-- begin --

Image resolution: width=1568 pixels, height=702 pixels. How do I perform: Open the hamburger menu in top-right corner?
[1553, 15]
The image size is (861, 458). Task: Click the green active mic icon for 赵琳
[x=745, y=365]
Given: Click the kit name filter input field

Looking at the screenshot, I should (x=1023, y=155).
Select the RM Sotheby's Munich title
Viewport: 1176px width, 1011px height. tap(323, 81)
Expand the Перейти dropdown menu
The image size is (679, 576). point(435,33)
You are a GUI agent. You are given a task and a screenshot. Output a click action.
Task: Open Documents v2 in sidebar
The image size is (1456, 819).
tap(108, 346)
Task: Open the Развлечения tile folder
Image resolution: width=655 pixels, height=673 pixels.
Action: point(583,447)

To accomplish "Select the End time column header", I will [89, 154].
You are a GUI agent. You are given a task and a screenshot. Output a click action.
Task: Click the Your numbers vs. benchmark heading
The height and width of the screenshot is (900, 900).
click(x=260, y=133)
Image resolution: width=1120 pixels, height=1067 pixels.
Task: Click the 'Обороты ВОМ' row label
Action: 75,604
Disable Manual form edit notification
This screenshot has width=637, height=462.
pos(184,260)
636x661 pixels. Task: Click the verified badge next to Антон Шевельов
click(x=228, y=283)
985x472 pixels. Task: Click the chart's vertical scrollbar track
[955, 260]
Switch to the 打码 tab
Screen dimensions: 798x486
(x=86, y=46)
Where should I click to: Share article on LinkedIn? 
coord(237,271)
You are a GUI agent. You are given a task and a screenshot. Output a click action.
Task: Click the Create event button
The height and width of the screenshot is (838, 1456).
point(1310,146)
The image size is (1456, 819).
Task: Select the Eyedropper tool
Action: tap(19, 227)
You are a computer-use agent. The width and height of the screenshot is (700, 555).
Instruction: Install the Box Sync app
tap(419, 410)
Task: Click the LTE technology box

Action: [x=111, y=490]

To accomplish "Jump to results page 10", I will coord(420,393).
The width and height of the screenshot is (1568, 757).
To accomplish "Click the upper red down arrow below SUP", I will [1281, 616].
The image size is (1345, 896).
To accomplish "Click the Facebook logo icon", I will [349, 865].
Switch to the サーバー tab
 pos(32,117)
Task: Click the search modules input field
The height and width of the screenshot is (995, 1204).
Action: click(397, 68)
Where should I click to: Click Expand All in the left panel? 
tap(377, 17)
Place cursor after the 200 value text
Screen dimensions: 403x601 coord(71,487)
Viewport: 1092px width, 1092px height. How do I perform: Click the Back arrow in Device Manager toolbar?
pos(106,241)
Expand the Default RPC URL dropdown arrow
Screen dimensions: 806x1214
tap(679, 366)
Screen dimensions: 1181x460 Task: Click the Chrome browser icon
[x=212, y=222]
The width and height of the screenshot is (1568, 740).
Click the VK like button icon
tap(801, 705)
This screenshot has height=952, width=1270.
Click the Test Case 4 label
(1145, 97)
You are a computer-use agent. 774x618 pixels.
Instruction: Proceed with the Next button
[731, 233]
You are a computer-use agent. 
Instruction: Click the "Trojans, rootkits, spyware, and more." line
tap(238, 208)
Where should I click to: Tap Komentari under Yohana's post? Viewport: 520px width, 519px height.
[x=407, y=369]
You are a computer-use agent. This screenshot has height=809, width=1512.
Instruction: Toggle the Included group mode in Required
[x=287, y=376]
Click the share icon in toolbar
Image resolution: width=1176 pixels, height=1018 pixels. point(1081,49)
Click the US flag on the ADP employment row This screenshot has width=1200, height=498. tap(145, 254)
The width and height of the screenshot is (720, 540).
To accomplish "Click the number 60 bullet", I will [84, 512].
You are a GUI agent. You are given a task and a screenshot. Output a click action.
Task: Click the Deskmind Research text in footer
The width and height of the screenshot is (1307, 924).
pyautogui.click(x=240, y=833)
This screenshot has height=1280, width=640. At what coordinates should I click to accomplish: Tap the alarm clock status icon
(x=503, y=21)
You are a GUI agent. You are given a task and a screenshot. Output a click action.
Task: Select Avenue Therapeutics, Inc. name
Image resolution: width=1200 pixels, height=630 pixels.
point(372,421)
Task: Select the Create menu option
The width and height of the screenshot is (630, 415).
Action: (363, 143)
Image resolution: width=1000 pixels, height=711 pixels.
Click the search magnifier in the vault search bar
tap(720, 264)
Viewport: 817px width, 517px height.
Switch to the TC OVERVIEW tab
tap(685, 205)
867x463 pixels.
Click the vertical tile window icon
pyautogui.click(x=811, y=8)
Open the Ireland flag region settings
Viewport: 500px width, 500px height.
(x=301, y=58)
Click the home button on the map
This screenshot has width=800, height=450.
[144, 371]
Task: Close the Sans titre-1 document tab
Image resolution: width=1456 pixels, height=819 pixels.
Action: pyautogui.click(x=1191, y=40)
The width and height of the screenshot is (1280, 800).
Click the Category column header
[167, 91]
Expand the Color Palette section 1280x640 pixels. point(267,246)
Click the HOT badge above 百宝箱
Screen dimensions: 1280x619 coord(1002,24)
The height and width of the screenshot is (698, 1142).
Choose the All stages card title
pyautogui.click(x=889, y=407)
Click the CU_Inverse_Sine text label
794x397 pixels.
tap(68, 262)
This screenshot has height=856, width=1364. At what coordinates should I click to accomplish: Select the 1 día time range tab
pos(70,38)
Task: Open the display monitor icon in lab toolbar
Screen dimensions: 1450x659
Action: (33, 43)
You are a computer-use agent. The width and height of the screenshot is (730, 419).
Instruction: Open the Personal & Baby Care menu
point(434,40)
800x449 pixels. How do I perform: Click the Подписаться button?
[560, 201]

-- end --

=== PROBLEM ===
Put every line of the records above into a Markdown table with two columns, Entry and Text, numbering each row under Entry and leaving out blank lines.

=== EXERCISE SOLUTION ===
| Entry | Text |
|---|---|
| 1 | Image resolution: width=1568 pixels, height=702 pixels. How do I perform: Open the hamburger menu in top-right corner? |
| 2 | [1553, 15] |
| 3 | The image size is (861, 458). Task: Click the green active mic icon for 赵琳 |
| 4 | [x=745, y=365] |
| 5 | Given: Click the kit name filter input field |
| 6 | Looking at the screenshot, I should (x=1023, y=155). |
| 7 | Select the RM Sotheby's Munich title |
| 8 | Viewport: 1176px width, 1011px height. tap(323, 81) |
| 9 | Expand the Перейти dropdown menu |
| 10 | The image size is (679, 576). point(435,33) |
| 11 | You are a GUI agent. You are given a task and a screenshot. Output a click action. |
| 12 | Task: Open Documents v2 in sidebar |
| 13 | The image size is (1456, 819). |
| 14 | tap(108, 346) |
| 15 | Task: Open the Развлечения tile folder |
| 16 | Image resolution: width=655 pixels, height=673 pixels. |
| 17 | Action: point(583,447) |
| 18 | To accomplish "Select the End time column header", I will [89, 154]. |
| 19 | You are a GUI agent. You are given a task and a screenshot. Output a click action. |
| 20 | Task: Click the Your numbers vs. benchmark heading |
| 21 | The height and width of the screenshot is (900, 900). |
| 22 | click(x=260, y=133) |
| 23 | Image resolution: width=1120 pixels, height=1067 pixels. |
| 24 | Task: Click the 'Обороты ВОМ' row label |
| 25 | Action: 75,604 |
| 26 | Disable Manual form edit notification |
| 27 | This screenshot has width=637, height=462. |
| 28 | pos(184,260) |
| 29 | 636x661 pixels. Task: Click the verified badge next to Антон Шевельов |
| 30 | click(x=228, y=283) |
| 31 | 985x472 pixels. Task: Click the chart's vertical scrollbar track |
| 32 | [955, 260] |
| 33 | Switch to the 打码 tab |
| 34 | Screen dimensions: 798x486 |
| 35 | (x=86, y=46) |
| 36 | Where should I click to: Share article on LinkedIn?  |
| 37 | coord(237,271) |
| 38 | You are a GUI agent. You are given a task and a screenshot. Output a click action. |
| 39 | Task: Click the Create event button |
| 40 | The height and width of the screenshot is (838, 1456). |
| 41 | point(1310,146) |
| 42 | The image size is (1456, 819). |
| 43 | Task: Select the Eyedropper tool |
| 44 | Action: tap(19, 227) |
| 45 | You are a computer-use agent. The width and height of the screenshot is (700, 555). |
| 46 | Instruction: Install the Box Sync app |
| 47 | tap(419, 410) |
| 48 | Task: Click the LTE technology box |
| 49 | Action: [x=111, y=490] |
| 50 | To accomplish "Jump to results page 10", I will coord(420,393). |
| 51 | The width and height of the screenshot is (1568, 757). |
| 52 | To accomplish "Click the upper red down arrow below SUP", I will [1281, 616]. |
| 53 | The image size is (1345, 896). |
| 54 | To accomplish "Click the Facebook logo icon", I will [349, 865]. |
| 55 | Switch to the サーバー tab |
| 56 |  pos(32,117) |
| 57 | Task: Click the search modules input field |
| 58 | The height and width of the screenshot is (995, 1204). |
| 59 | Action: click(397, 68) |
| 60 | Where should I click to: Click Expand All in the left panel?  |
| 61 | tap(377, 17) |
| 62 | Place cursor after the 200 value text |
| 63 | Screen dimensions: 403x601 coord(71,487) |
| 64 | Viewport: 1092px width, 1092px height. How do I perform: Click the Back arrow in Device Manager toolbar? |
| 65 | pos(106,241) |
| 66 | Expand the Default RPC URL dropdown arrow |
| 67 | Screen dimensions: 806x1214 |
| 68 | tap(679, 366) |
| 69 | Screen dimensions: 1181x460 Task: Click the Chrome browser icon |
| 70 | [x=212, y=222] |
| 71 | The width and height of the screenshot is (1568, 740). |
| 72 | Click the VK like button icon |
| 73 | tap(801, 705) |
| 74 | This screenshot has height=952, width=1270. |
| 75 | Click the Test Case 4 label |
| 76 | (1145, 97) |
| 77 | You are a computer-use agent. 774x618 pixels. |
| 78 | Instruction: Proceed with the Next button |
| 79 | [731, 233] |
| 80 | You are a computer-use agent.  |
| 81 | Instruction: Click the "Trojans, rootkits, spyware, and more." line |
| 82 | tap(238, 208) |
| 83 | Where should I click to: Tap Komentari under Yohana's post? Viewport: 520px width, 519px height. |
| 84 | [x=407, y=369] |
| 85 | You are a computer-use agent. This screenshot has height=809, width=1512. |
| 86 | Instruction: Toggle the Included group mode in Required |
| 87 | [x=287, y=376] |
| 88 | Click the share icon in toolbar |
| 89 | Image resolution: width=1176 pixels, height=1018 pixels. point(1081,49) |
| 90 | Click the US flag on the ADP employment row This screenshot has width=1200, height=498. tap(145, 254) |
| 91 | The width and height of the screenshot is (720, 540). |
| 92 | To accomplish "Click the number 60 bullet", I will [84, 512]. |
| 93 | You are a GUI agent. You are given a task and a screenshot. Output a click action. |
| 94 | Task: Click the Deskmind Research text in footer |
| 95 | The width and height of the screenshot is (1307, 924). |
| 96 | pyautogui.click(x=240, y=833) |
| 97 | This screenshot has height=1280, width=640. At what coordinates should I click to accomplish: Tap the alarm clock status icon |
| 98 | (x=503, y=21) |
| 99 | You are a GUI agent. You are given a task and a screenshot. Output a click action. |
| 100 | Task: Select Avenue Therapeutics, Inc. name |
| 101 | Image resolution: width=1200 pixels, height=630 pixels. |
| 102 | point(372,421) |
| 103 | Task: Select the Create menu option |
| 104 | The width and height of the screenshot is (630, 415). |
| 105 | Action: (363, 143) |
| 106 | Image resolution: width=1000 pixels, height=711 pixels. |
| 107 | Click the search magnifier in the vault search bar |
| 108 | tap(720, 264) |
| 109 | Viewport: 817px width, 517px height. |
| 110 | Switch to the TC OVERVIEW tab |
| 111 | tap(685, 205) |
| 112 | 867x463 pixels. |
| 113 | Click the vertical tile window icon |
| 114 | pyautogui.click(x=811, y=8) |
| 115 | Open the Ireland flag region settings |
| 116 | Viewport: 500px width, 500px height. |
| 117 | (x=301, y=58) |
| 118 | Click the home button on the map |
| 119 | This screenshot has width=800, height=450. |
| 120 | [144, 371] |
| 121 | Task: Close the Sans titre-1 document tab |
| 122 | Image resolution: width=1456 pixels, height=819 pixels. |
| 123 | Action: pyautogui.click(x=1191, y=40) |
| 124 | The width and height of the screenshot is (1280, 800). |
| 125 | Click the Category column header |
| 126 | [167, 91] |
| 127 | Expand the Color Palette section 1280x640 pixels. point(267,246) |
| 128 | Click the HOT badge above 百宝箱 |
| 129 | Screen dimensions: 1280x619 coord(1002,24) |
| 130 | The height and width of the screenshot is (698, 1142). |
| 131 | Choose the All stages card title |
| 132 | pyautogui.click(x=889, y=407) |
| 133 | Click the CU_Inverse_Sine text label |
| 134 | 794x397 pixels. |
| 135 | tap(68, 262) |
| 136 | This screenshot has height=856, width=1364. At what coordinates should I click to accomplish: Select the 1 día time range tab |
| 137 | pos(70,38) |
| 138 | Task: Open the display monitor icon in lab toolbar |
| 139 | Screen dimensions: 1450x659 |
| 140 | Action: (33, 43) |
| 141 | You are a computer-use agent. The width and height of the screenshot is (730, 419). |
| 142 | Instruction: Open the Personal & Baby Care menu |
| 143 | point(434,40) |
| 144 | 800x449 pixels. How do I perform: Click the Подписаться button? |
| 145 | [560, 201] |